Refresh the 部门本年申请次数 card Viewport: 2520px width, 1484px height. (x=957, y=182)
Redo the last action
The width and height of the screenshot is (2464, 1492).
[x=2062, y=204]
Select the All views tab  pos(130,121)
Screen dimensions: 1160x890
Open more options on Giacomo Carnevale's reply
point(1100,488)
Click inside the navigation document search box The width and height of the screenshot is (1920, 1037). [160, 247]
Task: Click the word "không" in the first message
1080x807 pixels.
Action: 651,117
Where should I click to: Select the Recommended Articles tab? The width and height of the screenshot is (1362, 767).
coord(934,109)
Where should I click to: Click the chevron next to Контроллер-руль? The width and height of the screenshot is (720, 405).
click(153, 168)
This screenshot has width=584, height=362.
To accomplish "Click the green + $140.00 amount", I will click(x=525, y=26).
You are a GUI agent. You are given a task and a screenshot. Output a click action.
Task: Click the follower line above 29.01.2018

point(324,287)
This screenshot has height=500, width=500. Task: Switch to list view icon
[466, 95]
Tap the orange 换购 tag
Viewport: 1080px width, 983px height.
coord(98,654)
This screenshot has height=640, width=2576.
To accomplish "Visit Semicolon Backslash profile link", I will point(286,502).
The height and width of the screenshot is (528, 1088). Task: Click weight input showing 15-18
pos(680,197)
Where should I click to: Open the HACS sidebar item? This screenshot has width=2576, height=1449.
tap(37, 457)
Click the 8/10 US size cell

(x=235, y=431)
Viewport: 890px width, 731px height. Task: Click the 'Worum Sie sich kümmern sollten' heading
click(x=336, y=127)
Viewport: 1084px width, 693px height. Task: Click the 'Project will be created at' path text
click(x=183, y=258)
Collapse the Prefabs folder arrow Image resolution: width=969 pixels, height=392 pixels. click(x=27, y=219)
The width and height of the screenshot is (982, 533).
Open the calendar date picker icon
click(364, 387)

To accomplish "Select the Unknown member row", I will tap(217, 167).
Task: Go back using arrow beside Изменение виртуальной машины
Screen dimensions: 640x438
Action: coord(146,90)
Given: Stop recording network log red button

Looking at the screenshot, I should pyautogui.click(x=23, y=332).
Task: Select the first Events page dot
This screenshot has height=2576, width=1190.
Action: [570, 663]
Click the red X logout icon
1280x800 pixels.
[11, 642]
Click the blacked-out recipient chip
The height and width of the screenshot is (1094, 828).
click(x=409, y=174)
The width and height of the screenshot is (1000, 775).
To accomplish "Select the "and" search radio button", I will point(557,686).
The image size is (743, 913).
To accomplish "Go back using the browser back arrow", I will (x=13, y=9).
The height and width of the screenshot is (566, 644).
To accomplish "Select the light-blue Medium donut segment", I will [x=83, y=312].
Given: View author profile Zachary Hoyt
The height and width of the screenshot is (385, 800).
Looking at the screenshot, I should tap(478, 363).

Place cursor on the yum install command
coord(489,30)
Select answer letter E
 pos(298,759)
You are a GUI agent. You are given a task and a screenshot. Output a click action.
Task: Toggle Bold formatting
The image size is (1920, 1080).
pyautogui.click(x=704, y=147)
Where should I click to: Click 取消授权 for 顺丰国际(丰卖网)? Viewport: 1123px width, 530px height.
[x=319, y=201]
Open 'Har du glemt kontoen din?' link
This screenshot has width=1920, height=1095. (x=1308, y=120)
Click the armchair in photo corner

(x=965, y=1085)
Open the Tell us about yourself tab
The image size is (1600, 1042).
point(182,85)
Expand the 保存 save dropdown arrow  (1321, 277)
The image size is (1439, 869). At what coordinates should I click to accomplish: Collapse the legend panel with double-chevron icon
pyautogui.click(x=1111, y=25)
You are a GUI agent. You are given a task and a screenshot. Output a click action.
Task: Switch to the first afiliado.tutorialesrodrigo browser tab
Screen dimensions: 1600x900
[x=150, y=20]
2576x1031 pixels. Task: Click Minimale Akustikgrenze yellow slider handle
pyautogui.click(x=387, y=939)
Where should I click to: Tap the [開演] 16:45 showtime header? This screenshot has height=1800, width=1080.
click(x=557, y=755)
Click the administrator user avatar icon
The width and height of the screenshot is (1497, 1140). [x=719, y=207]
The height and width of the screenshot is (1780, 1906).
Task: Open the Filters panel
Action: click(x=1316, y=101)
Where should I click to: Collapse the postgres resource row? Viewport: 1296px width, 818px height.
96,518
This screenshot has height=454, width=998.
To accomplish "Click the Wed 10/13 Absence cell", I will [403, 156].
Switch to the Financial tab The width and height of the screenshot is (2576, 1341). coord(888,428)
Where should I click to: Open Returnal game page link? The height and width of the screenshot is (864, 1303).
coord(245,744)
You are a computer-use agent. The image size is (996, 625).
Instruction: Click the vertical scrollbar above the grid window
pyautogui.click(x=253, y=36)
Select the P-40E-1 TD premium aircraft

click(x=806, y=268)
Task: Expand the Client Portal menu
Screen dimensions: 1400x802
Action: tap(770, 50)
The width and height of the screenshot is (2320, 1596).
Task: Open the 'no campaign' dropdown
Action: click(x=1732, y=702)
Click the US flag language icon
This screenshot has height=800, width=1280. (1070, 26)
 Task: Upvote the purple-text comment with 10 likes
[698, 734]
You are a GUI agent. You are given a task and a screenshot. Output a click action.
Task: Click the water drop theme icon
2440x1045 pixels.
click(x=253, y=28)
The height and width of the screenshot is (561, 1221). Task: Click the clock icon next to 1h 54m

* * * * * * *

Report every line of the data above that contains the string "browser". Case counts.

Response to this task.
To accomplish "Go back using the browser back arrow", I will (x=13, y=9).
Task: Switch to the first afiliado.tutorialesrodrigo browser tab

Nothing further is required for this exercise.